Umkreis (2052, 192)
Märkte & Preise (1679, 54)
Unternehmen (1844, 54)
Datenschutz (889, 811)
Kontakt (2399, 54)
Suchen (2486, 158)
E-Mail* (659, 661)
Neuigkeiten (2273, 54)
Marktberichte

________

What you will do: The entries above are to be copied word for word.

Solution to the problem:
Umkreis (2052, 192)
Märkte & Preise (1679, 54)
Unternehmen (1844, 54)
Datenschutz (889, 811)
Kontakt (2399, 54)
Suchen (2486, 158)
E-Mail* (659, 661)
Neuigkeiten (2273, 54)
Marktberichte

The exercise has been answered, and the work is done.